__SOURCE DATA__.
========

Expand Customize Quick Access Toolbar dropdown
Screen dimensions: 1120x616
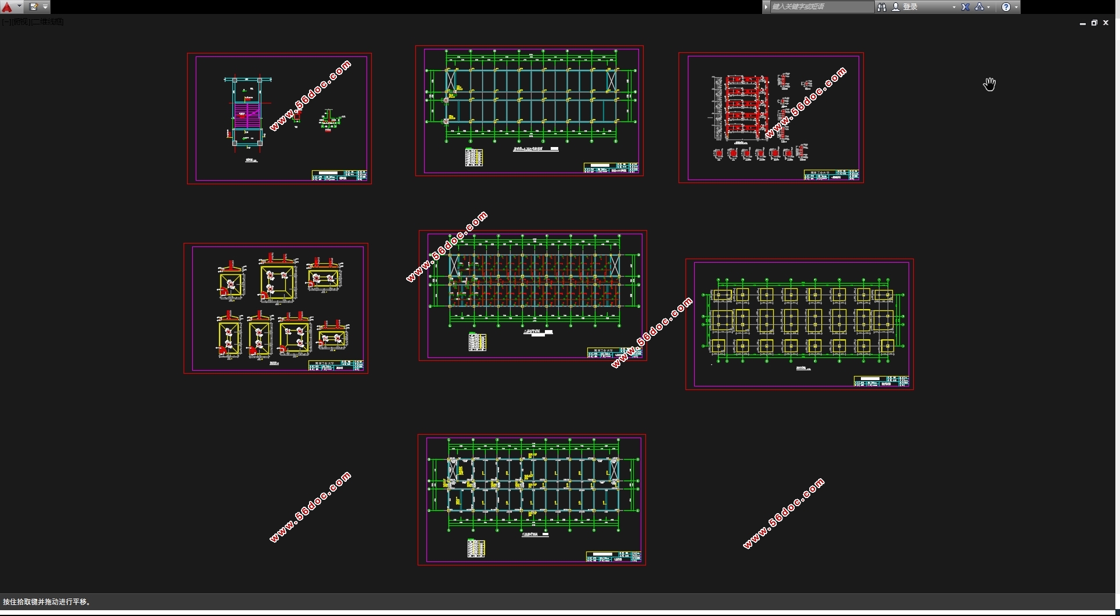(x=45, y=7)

========

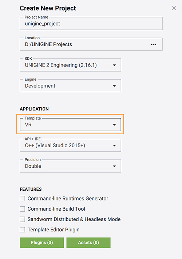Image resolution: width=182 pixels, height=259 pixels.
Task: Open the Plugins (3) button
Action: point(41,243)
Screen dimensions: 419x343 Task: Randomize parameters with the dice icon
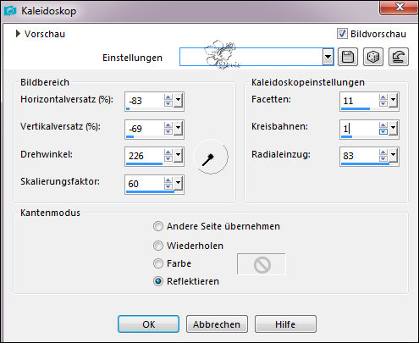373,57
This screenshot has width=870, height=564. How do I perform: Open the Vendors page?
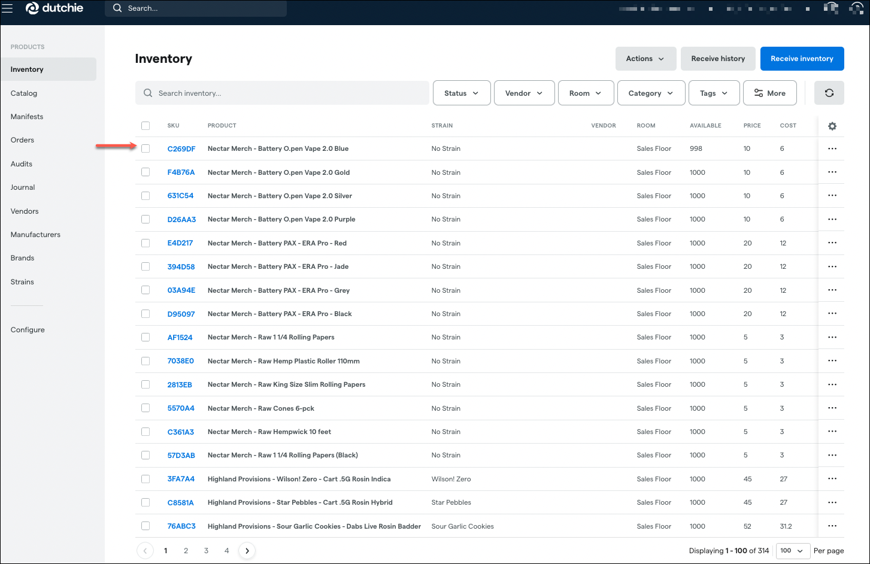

========

__GOAL OF THE EXERCISE__.
In the records above, everything from the line with "Screen dimensions: 419x343" down to the line with "This screenshot has" must be duplicated exactly, both lines kept. Leave no pictures in.

__TASK OUTPUT__.
Screen dimensions: 419x343 Task: Randomize parameters with the dice icon
373,57
This screenshot has width=870, height=564. How do I perform: Open the Vendors page?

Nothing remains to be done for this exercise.